I think folks who are house hunting will find this useful when looking for comps (they will be getting information for multiple if not all houses in their target zip code in a table; they can easily digest the information in the table). So you could potentially charge a small fee (say $5 - $20) for house hunters to run this query and have the information available to them (say a link) for a month or so. During that period, they can click on the custom generated link and it will give them the most recent result.
Same thing for 'Average days in the market' but this will be targeted at those looking to sell.
The trick would be where to find these folks so they know about your service. Maybe advertise in housing forums or reddit (find the housing related forums)
The secure link is an awesome idea, thanks
House hunting bot. User specifies area by drawing on a map. Filter criteria like number of bedrooms, driving minutes to any particular address, etc.. Display as a sortable table.
> 1. How do I monatise without adverts? I would hate to display ads and kill the experience.
Well, selling it to Zillow is probably a natural fit. Or some other realtor org, but you'd probably have to change the source of your data.
Hire a sales guy/team to sell this as a tool to realtors and wholesaling companies.
They spend a ton of money on market analysis products because most of them don't have any sort of background that helps with it.
If it helps them get 1 more client or help a listing sell for just a couple % more it has paid for itself.
Button it up a bit, paywall it, run every zipcode as a job and cache the fully rendered html report the end user sees.
You should look at 94941, there some sort of anomaly.
Thanks for the report. I found the problem . Look here https://www.zillow.com/homedetails/14-Eton-Way-Mill-Valley-C...
If you scroll down you’ll see they made an error listing the property at 389million instead of 3.89 million. I’ll have to use some upper /lower limits in the graph to bump out outliers like this . It’s hard to pick a number, some distress sale properties get sold for very low prices
re #4 - tiny UX improvement: could you add a retry button? I keep waiting a minute, clicking return to homepage, retyping the zip, etc.
edit: One other thing, it showed "Loading property 6 of undefined..." then back to "We did not get any results" which seems quirky.

Dataset
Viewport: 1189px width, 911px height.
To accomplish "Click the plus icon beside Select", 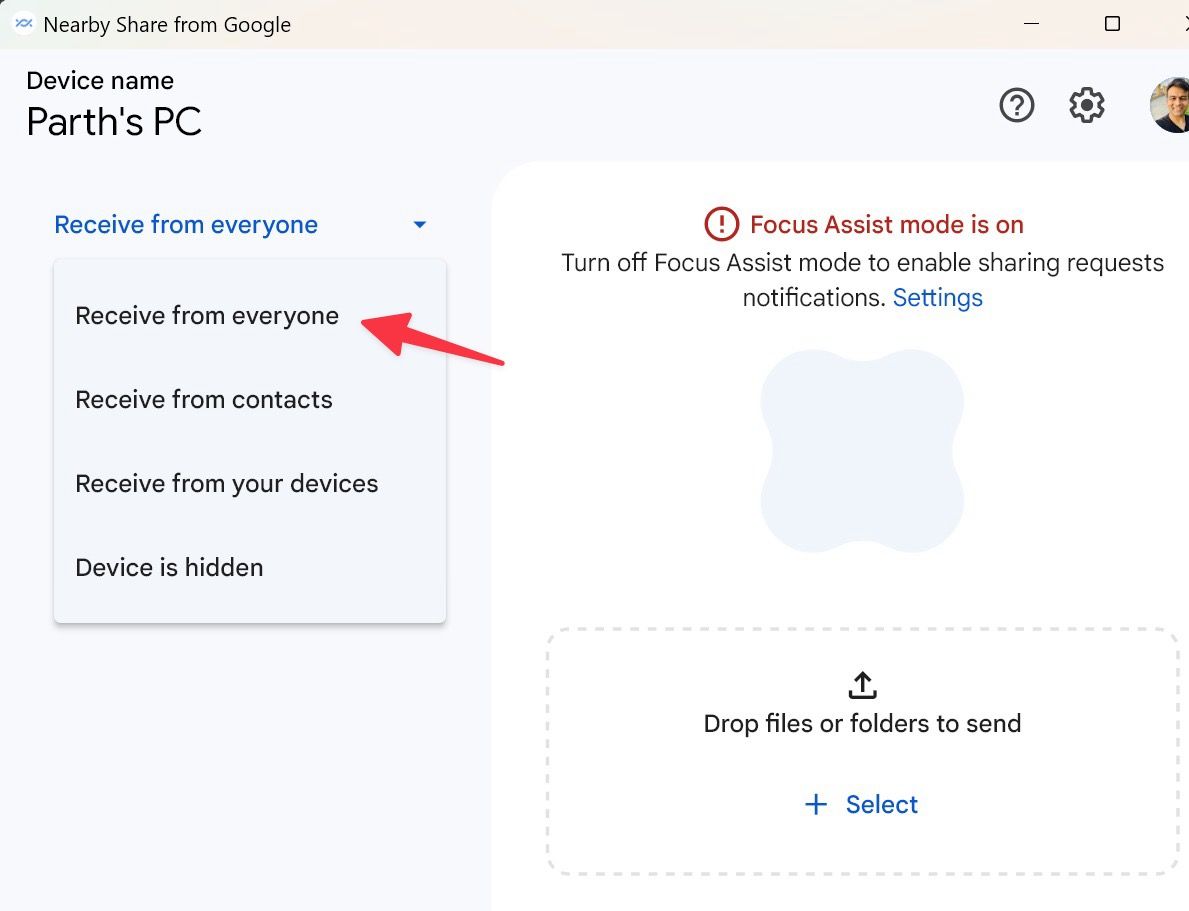I will [816, 805].
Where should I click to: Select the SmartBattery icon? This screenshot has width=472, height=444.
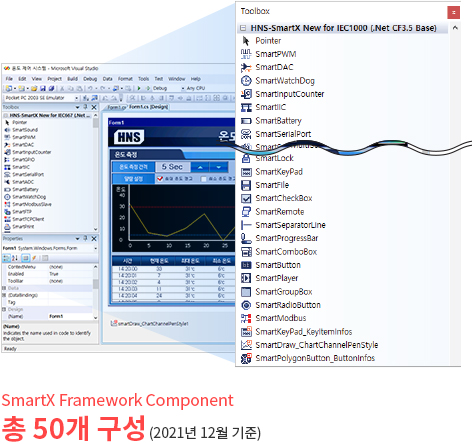[x=246, y=121]
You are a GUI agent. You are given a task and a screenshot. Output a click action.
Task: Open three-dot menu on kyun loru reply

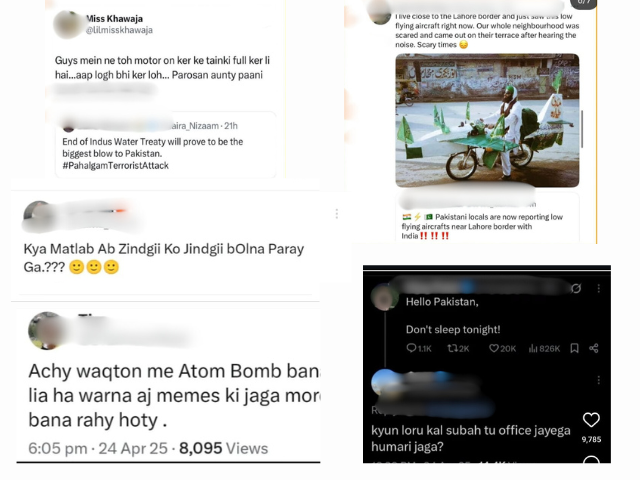(599, 380)
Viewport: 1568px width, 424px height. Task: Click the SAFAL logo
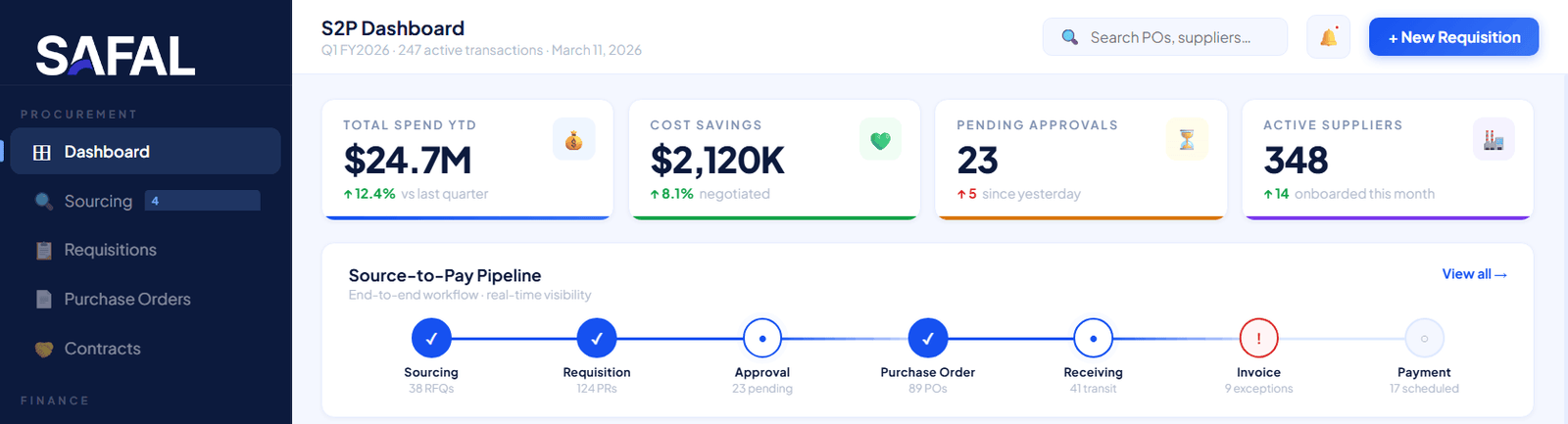116,56
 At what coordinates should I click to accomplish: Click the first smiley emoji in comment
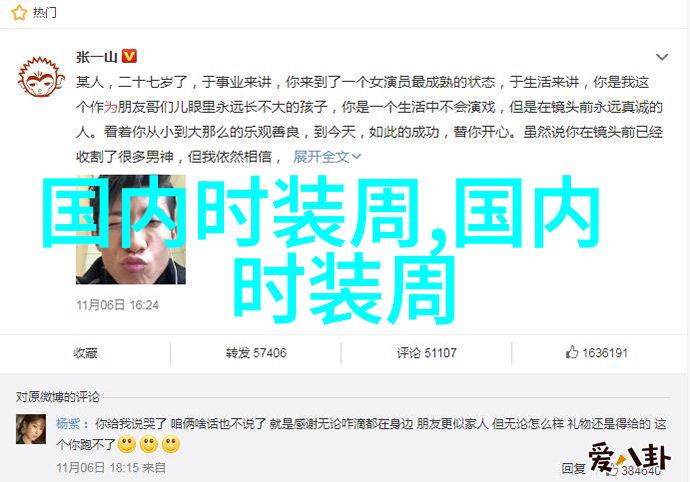pos(127,445)
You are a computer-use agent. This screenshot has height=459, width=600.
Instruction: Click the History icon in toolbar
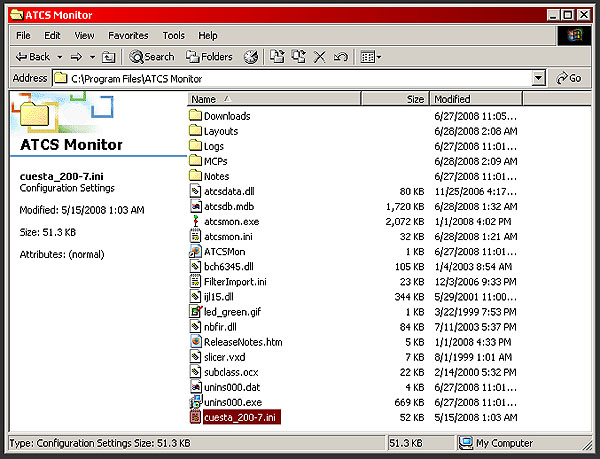pyautogui.click(x=251, y=57)
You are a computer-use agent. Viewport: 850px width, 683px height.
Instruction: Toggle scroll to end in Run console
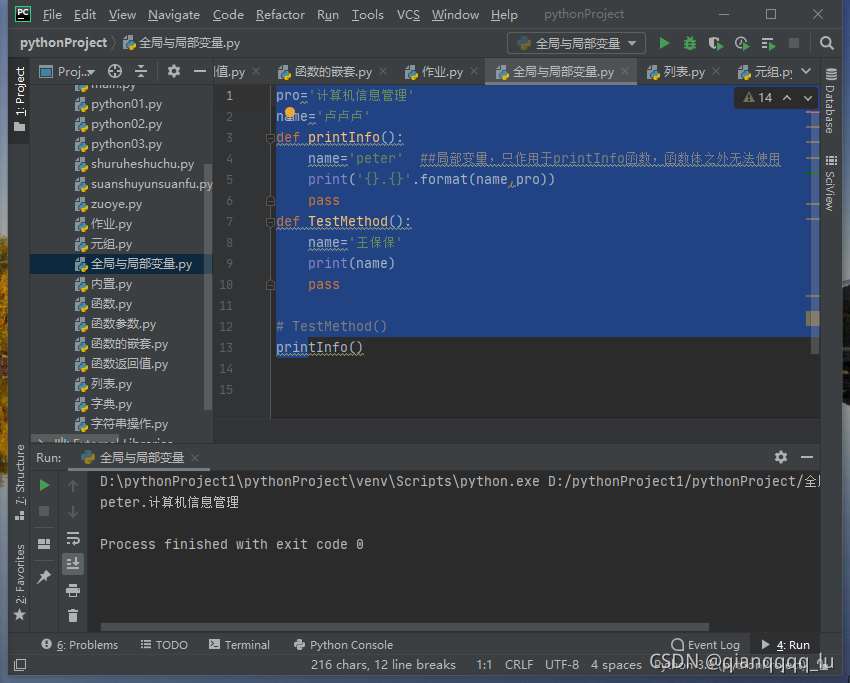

Challenge
Repeat the forum thread word for word between "The secure link" and "a sortable table.", inclusive. The records were drawn from a separate source, unrelated to the forum thread.

Full response
The secure link is an awesome idea, thanks
House hunting bot. User specifies area by drawing on a map. Filter criteria like number of bedrooms, driving minutes to any particular address, etc.. Display as a sortable table.